▸ **Task description**
Would you copy each line of the records that includes the word "icon"?

▸ **Data extracts**
· · · · ·

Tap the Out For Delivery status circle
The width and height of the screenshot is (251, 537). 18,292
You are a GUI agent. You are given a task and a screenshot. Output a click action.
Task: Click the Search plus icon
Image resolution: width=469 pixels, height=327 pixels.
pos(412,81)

· · · · ·

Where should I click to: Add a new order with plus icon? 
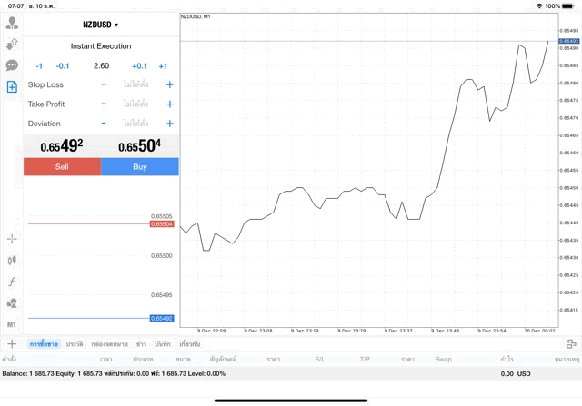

· · · · ·

▸ **Your response**
Task: Click the Search plus icon
Where should I click to: Add a new order with plus icon? 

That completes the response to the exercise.